Prof. Maier is a frequent guest on radio and television programs to disseminate aging research and an invited member of several international academic and health policy committees, including the World Health Organization (WHO). She is the Founding President of the Healthy Longevity Medicine Society and serves as selected Member of the Royal Holland Society of Sciences and Humanities. She is a Fellow of the Royal Australasian College of Physicians (FRACP), graduated in Medicine (MD) from the University of Lübeck (Germany) and is registered in the Netherlands as Specialist in Internal Medicine and Geriatrics.
Prof. Andrea Maier
Director of the Institute on the Biology of Aging & Metabolism (iBAM) at the University of Minnesota, United States
Laura Niedernhofer, MD, PhD is the director of the Institute on the Biology of Aging Metabolism (iBAM) at the University of Minnesota. Prof. Niedernhofer’s expertise is in how cellular senescence is regulated as well as the role of DNA repair during aging.

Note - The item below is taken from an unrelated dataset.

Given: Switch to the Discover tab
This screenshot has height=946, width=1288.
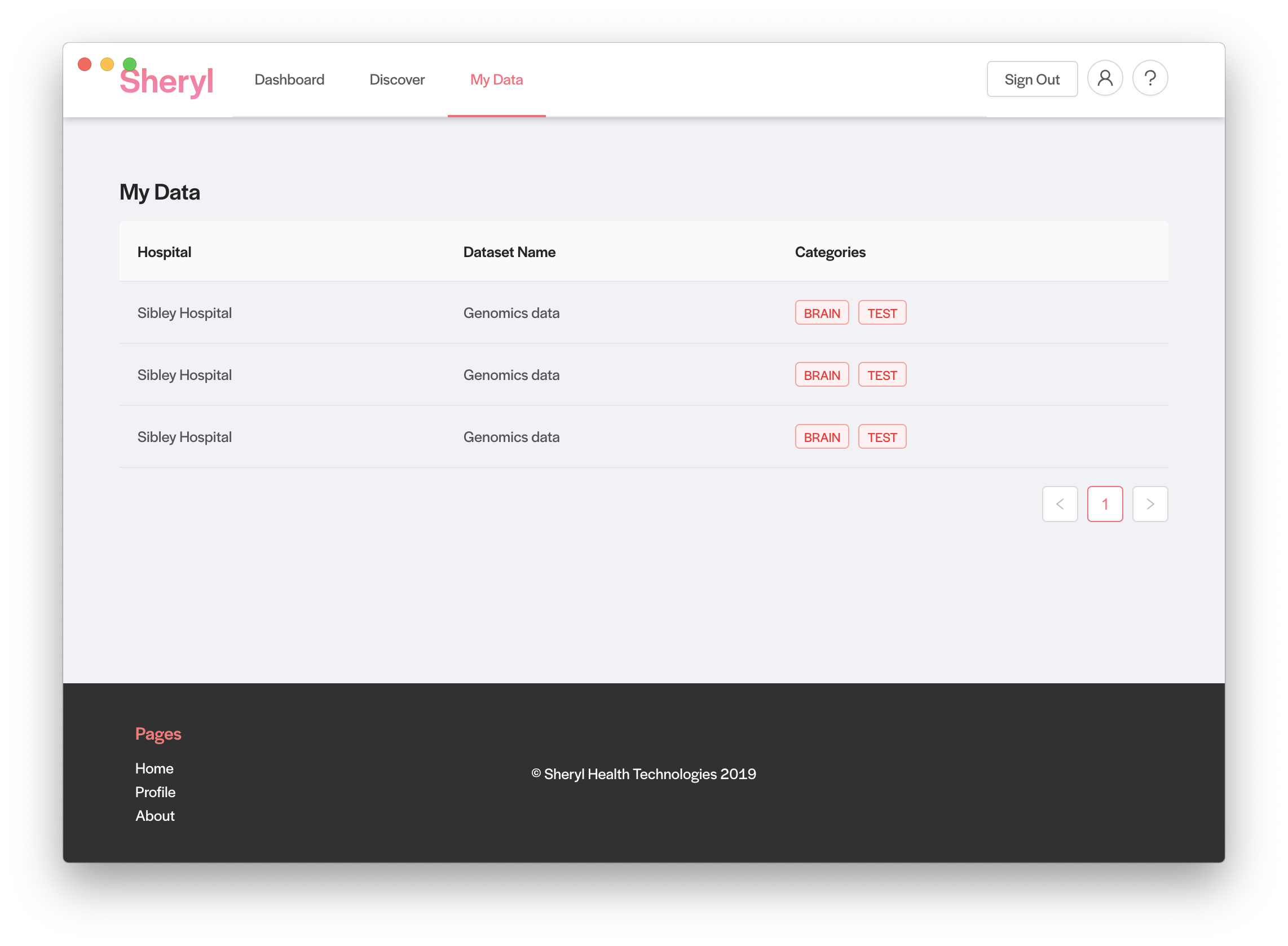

Prior to joining the University of Minnesota, Prof. Niedernhofer was at the Scripps Research Institute in Florida. She trained at the Massachusetts Institute of Technology, Duke University, Vanderbilt University, and Erasmus Medical Center in the Netherlands. She was awarded a Glenn Award for Aging Research and the Vincent Cristofolo Rising Star Award in Aging Research from the American Federation for Aging Research (AFAR)
Prof. Laura Niedernhofer
Director, Broad Stem Cell Research Center, University of California, Los Angeles (UCLA), United States
Professor, Neurology and Molecular, Cell, and Developmental Biology, UCLA, United States
Thomas Rando, MD, PhD is the Director of the Broad Stem Cell Research Center at the University of California, Los Angeles (UCLA). He is also a Professor of Neurology and Molecular, Cell, and Developmental Biology. Formerly, he was a Professor in the Department of Neurology and Neurological Sciences at Stanford University School of Medicine. In addition, he was the Director of the Glenn Laboratories for the Biology of Aging at Stanford University and the Deputy Director of the Stanford Center on Longevity, also at Stanford University. Additionally, he served as the Chief of Neurology and Director of the Rehabilitation Research and Development Center of Excellence at the Veterans Affairs Palo Alto Health Care System.
Prof. Rando received the distinguished US National Institute on Aging (NIA) Director’s Pioneer Award and a US National Institutes of Health (NIH) Transformative R01 based on his work in stem cell biology and the biology of aging. He has received numerous other awards, including a Paul Beeson Physician Faculty Scholar in Aging, a Senior Scholar Award from the Ellison Medical Foundation, and a “Breakthroughs in Gerontology” Award from the American Federation for Aging Research. He has served as a member of the National Advisory Council for the NIA.
Prof. Rando is a Fellow of the American Association for the Advancement of Science, a Senior Visiting Fellow at the Institute for Advanced Study at the Hong Kong University of Science and Technology, an Elected Member of both the US National Academy of Medicine and the American Academy of Arts and Sciences.